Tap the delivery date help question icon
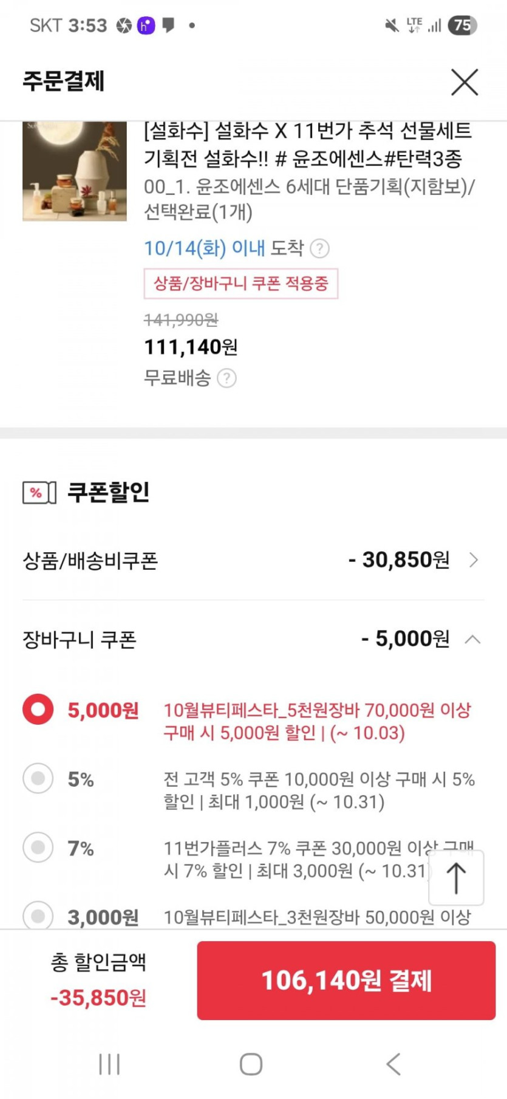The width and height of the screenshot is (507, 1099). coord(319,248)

═══

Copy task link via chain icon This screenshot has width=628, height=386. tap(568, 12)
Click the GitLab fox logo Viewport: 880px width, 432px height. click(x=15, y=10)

═══

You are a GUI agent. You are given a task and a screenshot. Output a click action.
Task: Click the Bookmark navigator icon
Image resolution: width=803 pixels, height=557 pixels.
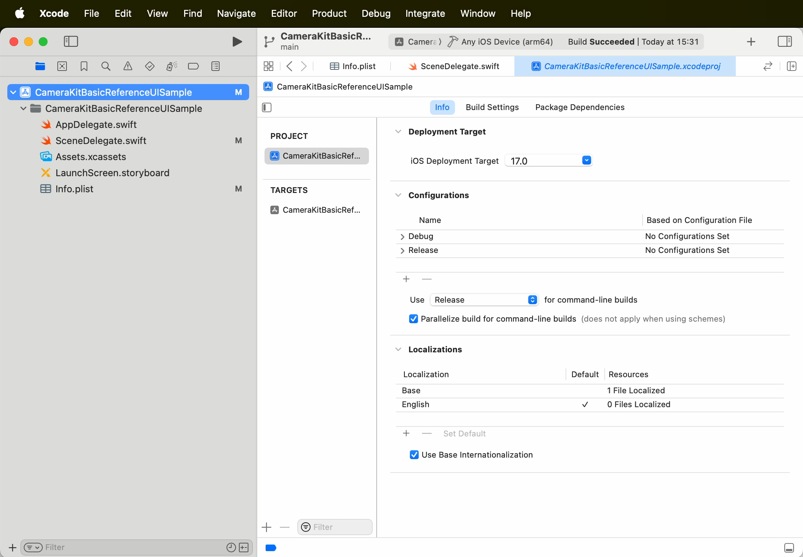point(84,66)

═══

> _Problem to work on_:
Could you copy out everything in the material from the line containing "You are a GUI" down to the line containing "point(84,66)", both lines included, leaving the pictures out?

> _Response to this exercise_:
You are a GUI agent. You are given a task and a screenshot. Output a click action.
Task: Click the Bookmark navigator icon
Image resolution: width=803 pixels, height=557 pixels.
point(84,66)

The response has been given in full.